NATIONAL LABOR RELATIONS BOARD, PETITIONER
v.
LOCAL 825, A,B,C,D, INTERNATIONAL UNION OF OPERATING ENGINEERS, RESPONDENT



ON MOTION FOR ASSESSMENT OF FINES AGAINST RESPONDENT FOR FAILING TO OBEY PURGATION ORDER IN CONTEMPT

Before Seitz, Chief Judge, and Rosenn and Higginbotham, Circuit Judges.

Author: Seitz

Opinion OF THE COURT

The National Labor Relations Board (the Board) moves this court for an order assessing a fine against Local 825,A,B,C,D, International Union of Operating Engineers (Local 825). The Board alleges that Local 825 disobeyed judgments entered by this court in 1963, 1966, and 1971. The Board also contends that Local 825 failed to comply with a purgation order entered in 1970 after this court found Local 825 in contempt. After the Board filed its motion, this court appointed a master to hear evidence and make recommended findings of fact and conclusions of law. The master found that Local 825 had not disobeyed this court's judgments and purgation order, and he therefore recommended that the Board's motion be denied. The Board filed exceptions to the master's report which we now address.

I. FACTS

The Board's orders, as enforced by this court, direct that Local 825 cease and desist from coercing neutral employers, or from restraining neutral employees, with an objective of causing any neutral employer to cease doing business with a party to a labor dispute. See, e. g., Local 825, International Union of Operating Engineers, 138 N.L.R.B. 279 (1962), enforced, 322 F.2d 478 (3d Cir. 1963). In 1970, this court found Local 825 in contempt for having violated the court's 1963 and 1966 decrees. See NLRB v. Local 825, International Union of Operating Engineers, 430 F.2d 1225 (3d Cir. 1970), cert. denied, 401 U.S. 976, 91 S. Ct. 1200, 28 L. Ed. 2d 326 (1971). The court directed that Local 825 purge itself of its contempt by, inter alia, complying with the decrees. The order also provided that Local 825's failure to purge itself of contempt would result in compliance fines of $10,000 for each violation of the decrees and of $1,000 for each day that such violation continued. See NLRB v. Local 825, 430 F.2d at 1229-30. The Board alleges that Local 825 violated this court's judgments and purgation order by engaging in secondary boycott activity at an East Brunswick, New Jersey jobsite during the period from July 19 to July 30, 1979, and at a Jackson Township, New Jersey jobsite on September 5 and 6, 1979.

A. East Brunswick Jobsite

The East Brunswick jobsite is a twenty-five acre commercial development located on Route 18 in northern New Jersey.*fn1 The rectangular-shaped development runs along Route 18 for approximately 2,000 feet, with the main entrance in the middle of the development. A turn on Route 18 (the "jughandle") is located a short distance to the east of the main entrance.
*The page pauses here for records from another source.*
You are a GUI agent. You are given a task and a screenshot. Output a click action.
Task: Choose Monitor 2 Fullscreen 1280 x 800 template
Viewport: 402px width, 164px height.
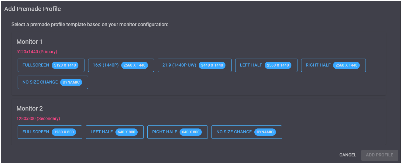(50, 132)
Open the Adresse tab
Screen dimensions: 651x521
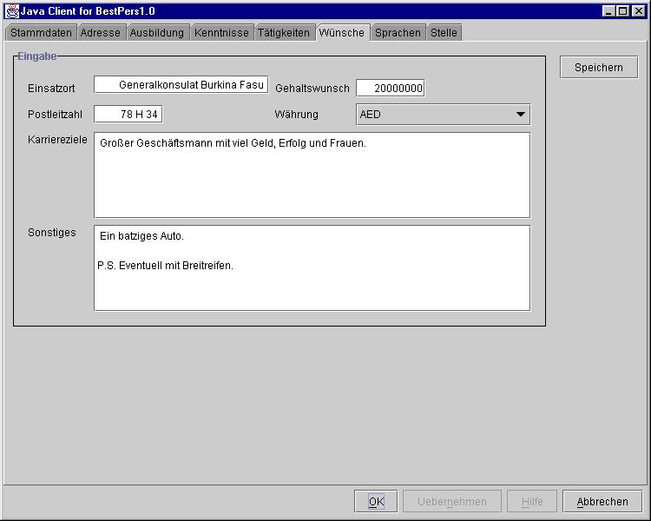(x=101, y=33)
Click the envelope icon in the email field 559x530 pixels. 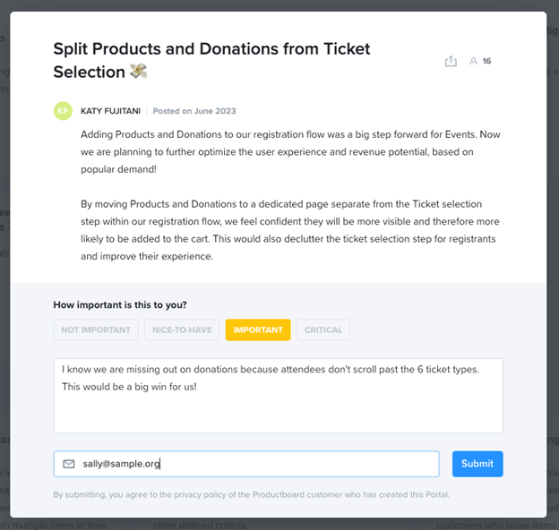click(69, 464)
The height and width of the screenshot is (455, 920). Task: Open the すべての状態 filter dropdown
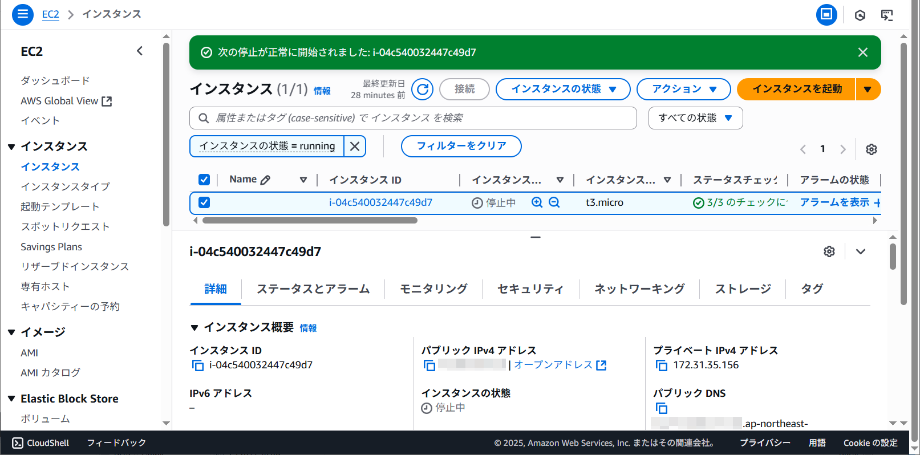[x=695, y=118]
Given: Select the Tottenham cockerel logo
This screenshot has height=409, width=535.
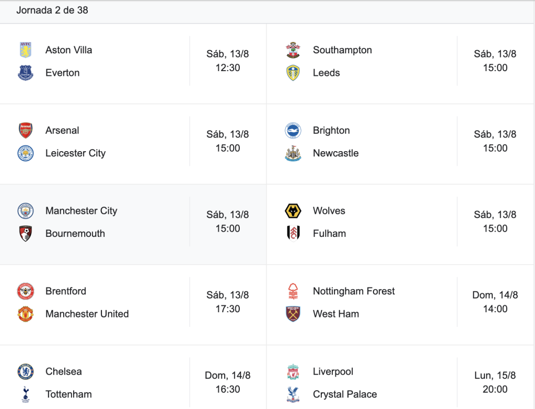Looking at the screenshot, I should tap(26, 394).
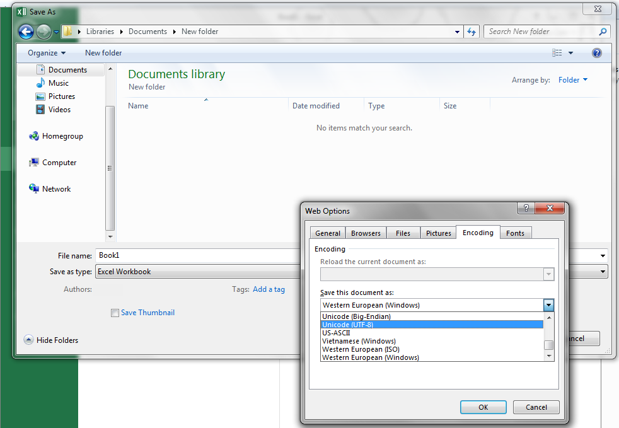Enable the Save Thumbnail checkbox
Viewport: 619px width, 428px height.
coord(115,313)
R. H. Drukker & Co. (Drukker), a nonunion general contractor, had a contract with Sigmacon Corp. (Red Lobster) and the Hartford Company (Hartford) to do site development work in East Brunswick on land owned by Robert Lehmann.*fn2 Red Lobster's property ran along Route 18 approximately 400 feet from the western end of the jobsite to a point halfway to the jughandle. A sign facing Route 18 announced: "Red Lobster Restaurant coming soon."

Drukker completed the initial site preparation for Red Lobster during the week of July 15, 1979. By July 19 Red Lobster was ready to proceed with the construction of its building, and Drukker had moved to the Hartford section in the center of the jobsite, several hundred feet behind the jughandle and about 500 feet from the Red Lobster project. Although a part of the Red Lobster-Drukker contract was yet to be performed, Drukker did not expect to start this work for approximately a month. Therefore, it was not scheduled to perform any work for Red Lobster during the period between July 19 and July 30.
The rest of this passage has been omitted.